日経平均、3か月連続で最高値更新 AI投資への期待と懸念が交錯
6月までに3か月連続で最高値を更新した日経平均株価。2026年7月5日時点で69,744.07円を記録する一方、AI関連投資をめぐる不透明感から荒い値動きが続くとの見方も出ている。
日本株式市場で、日経平均株価が力強い上昇基調を維持しています。2026年7月5日時点での日経平均株価は69,744.07円(前日比+1,010.92円、+1.47%)を記録。6月には3か月連続で最高値を更新するという歴史的な展開が続いており、国内外の投資家から注目を集めています。
今回の株高を牽引している主要因の一つとして挙げられるのが、AI(人工知能)関連への大規模投資への期待感です。半導体や電子部品、クラウドインフラなど、AI関連の恩恵を受けやすいとみられるセクターを中心に資金が流入しており、国内の主要なテクノロジー関連銘柄が相場全体を押し上げる構図が続いています。

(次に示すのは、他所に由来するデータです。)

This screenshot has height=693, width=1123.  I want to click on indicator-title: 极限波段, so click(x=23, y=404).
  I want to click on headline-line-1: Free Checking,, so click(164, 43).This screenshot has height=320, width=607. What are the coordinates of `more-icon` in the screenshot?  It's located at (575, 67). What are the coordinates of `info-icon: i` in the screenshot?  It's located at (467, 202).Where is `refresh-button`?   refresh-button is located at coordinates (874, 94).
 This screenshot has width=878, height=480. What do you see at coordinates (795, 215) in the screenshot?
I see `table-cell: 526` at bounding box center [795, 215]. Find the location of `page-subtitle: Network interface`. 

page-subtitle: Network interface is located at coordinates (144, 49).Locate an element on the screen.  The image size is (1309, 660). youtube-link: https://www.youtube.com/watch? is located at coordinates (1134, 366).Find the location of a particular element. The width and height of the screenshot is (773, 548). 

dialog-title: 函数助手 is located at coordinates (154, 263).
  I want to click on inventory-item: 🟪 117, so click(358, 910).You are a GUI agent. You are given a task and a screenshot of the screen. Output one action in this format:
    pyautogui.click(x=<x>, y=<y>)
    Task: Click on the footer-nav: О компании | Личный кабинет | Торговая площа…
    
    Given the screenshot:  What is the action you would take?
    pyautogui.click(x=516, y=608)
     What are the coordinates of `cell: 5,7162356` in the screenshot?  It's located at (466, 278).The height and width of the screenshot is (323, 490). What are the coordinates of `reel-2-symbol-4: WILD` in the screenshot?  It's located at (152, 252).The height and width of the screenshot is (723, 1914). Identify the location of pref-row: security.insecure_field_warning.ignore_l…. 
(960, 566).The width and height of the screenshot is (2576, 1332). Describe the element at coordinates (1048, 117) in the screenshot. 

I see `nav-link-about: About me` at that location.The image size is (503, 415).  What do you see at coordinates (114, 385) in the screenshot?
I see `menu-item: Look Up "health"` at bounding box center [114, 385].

一方、為替市場では1ドル=161.34円と円安水準が継続しています。輸出関連企業の業績押し上げ要因として市場に好感されている面がある一方、輸入コストの上昇による物価高や家計への影響を懸念する声も根強く、経済全体への評価は二分されている状況です。
足元の相場環境については、専門家の間でも見方が分かれています。AI投資が実体経済や企業収益に着実に結びついているかを見極める段階にあるとの見解がある一方で、過熱感を警戒する声も聞かれます。特に米国市場での大手テック企業の決算動向や、生成AIへの設備投資サイクルの持続性が、今後の相場の方向性を左右する重要な材料になるとみられています。
中長期的な視点では、野村アセットマネジメントの石黒英之氏が「2040年の日経平均株価は24万円に到達する可能性がある」との予想を示しており、市場関係者の間で話題を呼んでいます。この試算の背景には、日本企業のROE(自己資本利益率)改善や、東京証券取引所が推進するコーポレートガバナンス改革の効果が徐々に業績に反映されるとの見立てがあるとされています。ただし、あくまで一つのシナリオであり、地政学的リスクや世界経済の変動次第では大きく異なる展開も想定されます。
市場関係者の間では、当面は「上昇トレンドを維持しながらも荒い値動きが続く」との見方が多く聞かれます。米国の金融政策の動向、国内の賃金・物価上昇の持続性、そして企業の四半期決算の内容が、今後の日経平均の方向性を占う上での重要な注目点となっています。引き続き、AIバブルへの懸念と実需の拡大期待が交錯する中で、投資家は慎重な姿勢と積極的な姿勢の双方を使い分けることが求められる局面が続きそうです。